Peut-on être cathare au XXIème siècle? Rencontre de Roquefixade 2009
Il y a quelques années, lors d’une rencontre entre amis, nous avions longuement débattu d’un renouveau de la philosophie cathare à l’aube du troisième millénaire.
Participaient à cette vaste discussion Yves Maris (1), philosophe cathare, et Philippe Roy (2), écrivain et historien du catharisme.
Pour ce dernier, le catharisme était mort avec le dernier Parfait, puisque la filiation apostolique s’était interrompue ; le Consolament, qui se transmettait de Bonshommes en Bonshommes, ne pouvait plus faire office de sacrement en l’absence d’une personne qualifiée pour l’administrer.
Yves Maris, quant à lui, tout en reconnaissant la rupture de cette chaîne apostolique, n’en concluait pas pour autant que le catharisme avait disparu avec le dernier Cathare. Puisque l’Esprit souffle où il veut, l’Esprit fait le Parfait et non l’inverse. Les idées cathares ont donc pu se propager dans les cœurs au fil des siècles même en l’absence d’hérétiques revêtus.
De fait, toute la question est là :
Les historiens considèrent que le catharisme ne peut plus exister sans Parfait, c'est-à-dire sans représentant « autorisé » de « l’église cathare ». Les « idées cathares d’aujourd’hui » ne peuvent que donner naissance à des courants dissidents du catharisme original, voire à des néo-catharismes.

** EXTRAIT DU CORPUS **
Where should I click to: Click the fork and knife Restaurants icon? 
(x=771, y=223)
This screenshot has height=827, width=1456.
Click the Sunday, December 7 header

** EXERCICE COURT **
Citez le passage du texte sur le catharisme en commençant aux mots « Pour ce dernier, le » et en vous arrêtant après « qualifiée pour l’administrer. ». Le matériau présenté ici provient d'une autre source que le texte.

** RÉPONSE ATTENDUE **
Pour ce dernier, le catharisme était mort avec le dernier Parfait, puisque la filiation apostolique s’était interrompue ; le Consolament, qui se transmettait de Bonshommes en Bonshommes, ne pouvait plus faire office de sacrement en l’absence d’une personne qualifiée pour l’administrer.